This includes a table of warning/error conditions, and many
sketches showing problem situations.
The same issue includes Selecting Wire Radius for Grid/Mesh
Models, by L.A.Oyckanmi and J. Watkins. The previous issue
includes Modeling Electrically Small, Thin Surfaces with Wire
Grids, by T.H. Hubing and J.F. Kauffman.
Wire Grid modeling of Surfaces, by A.C. Ludwig, IEEE Trans.
Antennas and Propagation, vol. AP-35, Sept. 1987 will also be
helpful. The references to these will lead to other papers.
Captions
Fig. 1.
RF model of a typical sailboat. Only key metallic elements are
shown, keel, engine and chain plates are assumed to be at water
level or below. a) View from port or starboard. b) View from bow
or stern.
Fig. 2.
Wire-grid models of a square ground-plane plate. a) A coarse
grid, which requires large conductor size, and limits antenna
locations. However, it conserves computer memory, and requires
less time for solution. b) Fine grid, suitable for use at higher
frequencies, with less restriction on antenna location. Wire size
can be one-half that of a) for the same accuracy. Grids are shown
as squares, the prefered arrangement, but may be 3, 5 or more
sides, with angles other than 90 degrees.
Fig. 3.
An alternate to an equal-sided grid, especially useful at the
antenna mounting location. Such radials may be used as diagionals
to ensure good distribution of current and better accuracy.

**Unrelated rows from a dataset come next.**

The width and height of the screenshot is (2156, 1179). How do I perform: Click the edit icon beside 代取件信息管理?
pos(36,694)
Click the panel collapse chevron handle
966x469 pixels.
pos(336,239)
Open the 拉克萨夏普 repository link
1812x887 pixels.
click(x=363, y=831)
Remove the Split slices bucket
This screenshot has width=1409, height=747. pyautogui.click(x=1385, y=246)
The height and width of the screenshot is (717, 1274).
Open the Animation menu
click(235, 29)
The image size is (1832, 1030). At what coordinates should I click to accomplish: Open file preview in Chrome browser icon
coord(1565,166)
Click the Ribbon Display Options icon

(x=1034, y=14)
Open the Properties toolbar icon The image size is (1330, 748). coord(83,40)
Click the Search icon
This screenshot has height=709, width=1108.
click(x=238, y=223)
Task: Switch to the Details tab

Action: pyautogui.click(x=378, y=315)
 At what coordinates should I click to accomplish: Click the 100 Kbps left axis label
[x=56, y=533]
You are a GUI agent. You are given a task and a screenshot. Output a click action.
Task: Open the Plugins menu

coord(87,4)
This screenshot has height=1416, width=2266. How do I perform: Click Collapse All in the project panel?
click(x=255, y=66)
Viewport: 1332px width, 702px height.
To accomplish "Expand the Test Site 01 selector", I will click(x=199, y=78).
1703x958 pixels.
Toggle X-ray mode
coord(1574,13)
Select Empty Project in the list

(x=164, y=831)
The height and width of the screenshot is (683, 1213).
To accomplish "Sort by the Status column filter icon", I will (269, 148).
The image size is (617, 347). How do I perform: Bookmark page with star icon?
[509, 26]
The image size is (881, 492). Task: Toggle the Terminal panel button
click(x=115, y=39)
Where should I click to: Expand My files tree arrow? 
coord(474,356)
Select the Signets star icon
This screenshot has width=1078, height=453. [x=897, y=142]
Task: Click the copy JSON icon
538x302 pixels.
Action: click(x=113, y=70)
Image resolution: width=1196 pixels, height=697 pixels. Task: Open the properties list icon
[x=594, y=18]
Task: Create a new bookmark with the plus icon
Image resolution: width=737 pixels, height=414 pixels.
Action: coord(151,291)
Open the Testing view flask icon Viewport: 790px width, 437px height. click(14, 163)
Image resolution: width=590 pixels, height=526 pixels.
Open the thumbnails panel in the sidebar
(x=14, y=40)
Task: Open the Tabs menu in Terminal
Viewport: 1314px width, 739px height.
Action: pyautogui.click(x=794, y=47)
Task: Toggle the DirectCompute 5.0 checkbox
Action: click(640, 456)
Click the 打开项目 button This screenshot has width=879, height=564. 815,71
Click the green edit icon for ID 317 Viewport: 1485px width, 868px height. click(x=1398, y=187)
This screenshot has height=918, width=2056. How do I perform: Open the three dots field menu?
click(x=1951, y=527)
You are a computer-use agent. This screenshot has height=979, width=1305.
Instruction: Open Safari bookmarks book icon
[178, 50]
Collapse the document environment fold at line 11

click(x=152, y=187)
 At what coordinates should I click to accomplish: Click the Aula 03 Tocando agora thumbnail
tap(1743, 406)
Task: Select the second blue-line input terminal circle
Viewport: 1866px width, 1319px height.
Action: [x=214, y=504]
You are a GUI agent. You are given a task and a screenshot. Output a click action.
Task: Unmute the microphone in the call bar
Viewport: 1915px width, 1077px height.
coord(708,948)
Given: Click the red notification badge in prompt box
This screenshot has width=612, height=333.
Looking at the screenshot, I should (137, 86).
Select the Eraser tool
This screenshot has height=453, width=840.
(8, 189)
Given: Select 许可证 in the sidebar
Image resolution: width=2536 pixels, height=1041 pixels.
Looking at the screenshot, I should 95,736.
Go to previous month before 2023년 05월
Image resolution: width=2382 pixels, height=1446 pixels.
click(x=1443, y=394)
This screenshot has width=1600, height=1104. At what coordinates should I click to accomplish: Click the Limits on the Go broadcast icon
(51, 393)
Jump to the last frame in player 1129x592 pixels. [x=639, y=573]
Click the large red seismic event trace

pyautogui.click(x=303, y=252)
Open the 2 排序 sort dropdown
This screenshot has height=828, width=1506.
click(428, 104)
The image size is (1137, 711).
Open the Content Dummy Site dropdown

However, such refinements increase memory demand and run time.
Fig. 4.
Accurate models sometimes require a closed surface, to allow currents on the top and bottom to be independent. The mast mounted ground plane is an example. The ground plane may be a grid as in Fig. 2, or radial as in Fig. 3.
Fig 5.
Modeling flat or curved surfaces requires many wire sections. This side view of a typical small auto ignores many features, such as wheels and bumpers. The relatively coarse grid is adequate for reasonable accuracy at 28 MHz, but the number of wires could be increased for better accuracy at 144 MHz.
Fig. 6.
Top view of the auto of Fig. 5. In numbering wires for computer entry, time can be saved by making use of the symmetry of the structure. It is also easier to avoid errors if the wires are numbered in mirror-image pairs.
Fig. 7.
Front view of the auto of Fig. 5. This and additional views are not usually necessary to see all of the model wires, but are helpful in avoiding numbering, dimension and entry errors. Some CAD programs produce this third view automaticlly, and also output a table of line (wire) end points. If much work is to be done, a small program can be written to transfer the table to RF analysis format.